┌─ Data for processing

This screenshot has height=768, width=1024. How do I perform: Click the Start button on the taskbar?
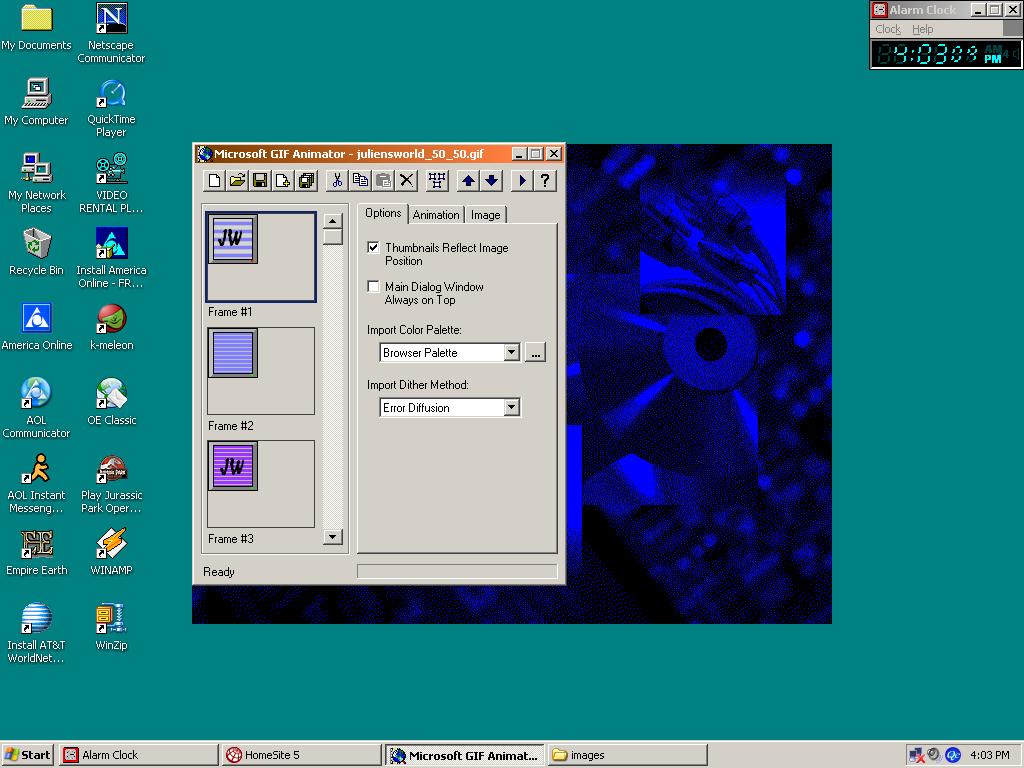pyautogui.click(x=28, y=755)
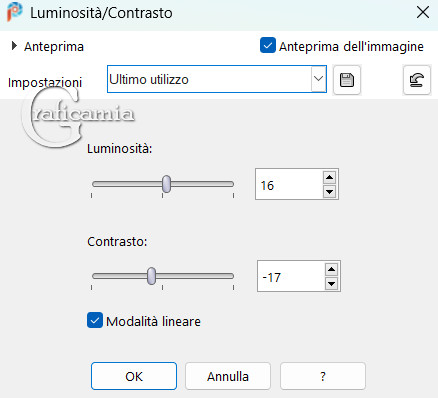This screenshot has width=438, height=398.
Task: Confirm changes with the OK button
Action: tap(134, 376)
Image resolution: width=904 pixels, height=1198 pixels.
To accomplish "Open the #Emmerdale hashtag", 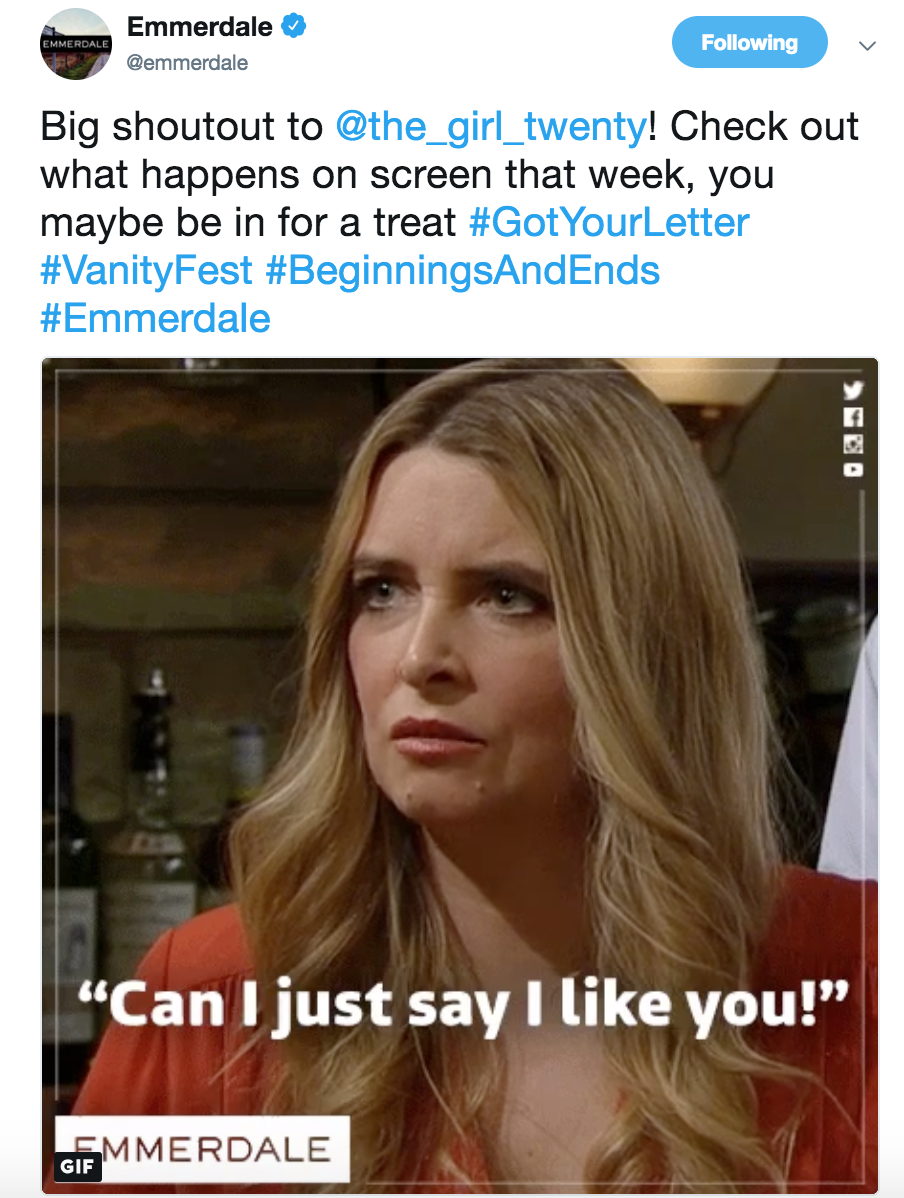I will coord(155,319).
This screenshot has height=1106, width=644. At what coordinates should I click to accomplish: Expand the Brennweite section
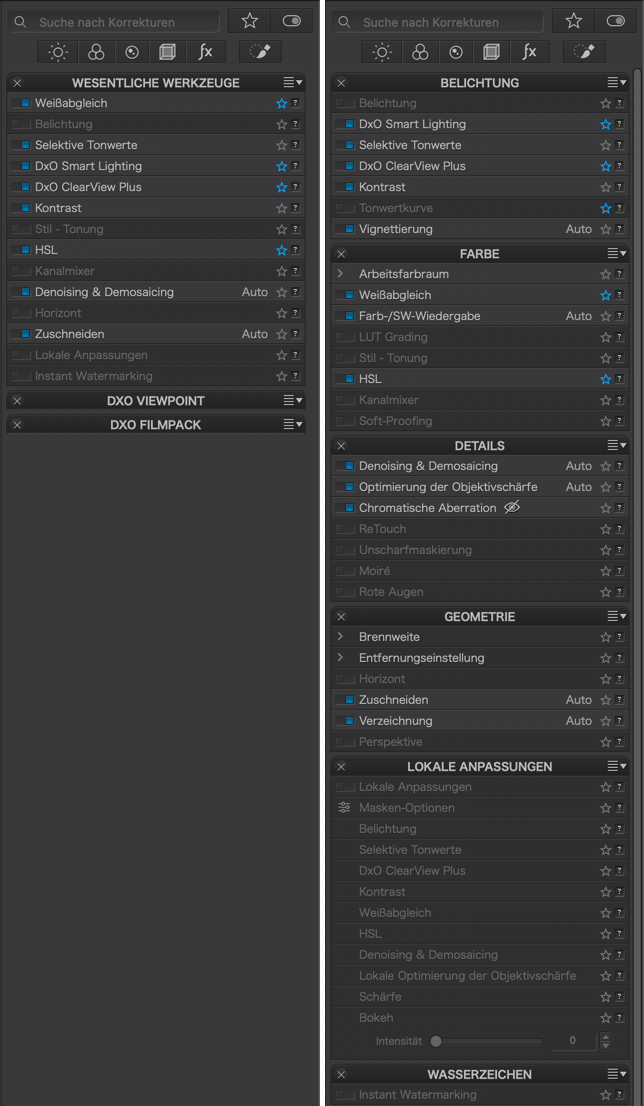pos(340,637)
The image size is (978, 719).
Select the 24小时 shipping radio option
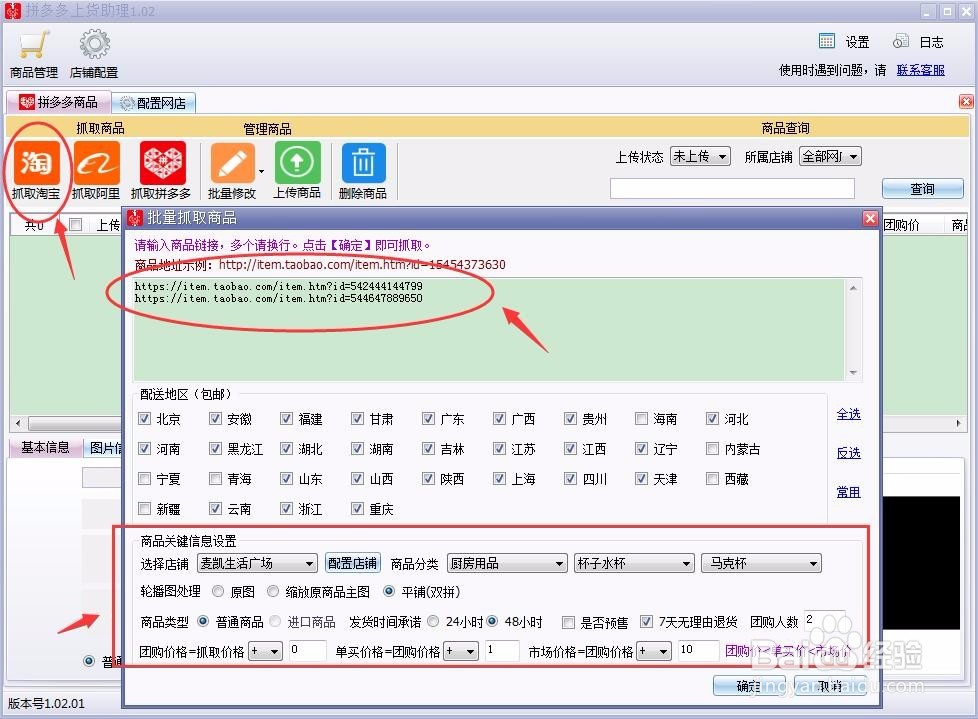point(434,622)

└─

# What you should do:
Exactly as written, reproduce the lines from the one containing "The image size is (978, 719)." through the last line of the entries above, and leave every picture out.

# Completed exercise:
The image size is (978, 719).
Select the 24小时 shipping radio option
point(434,622)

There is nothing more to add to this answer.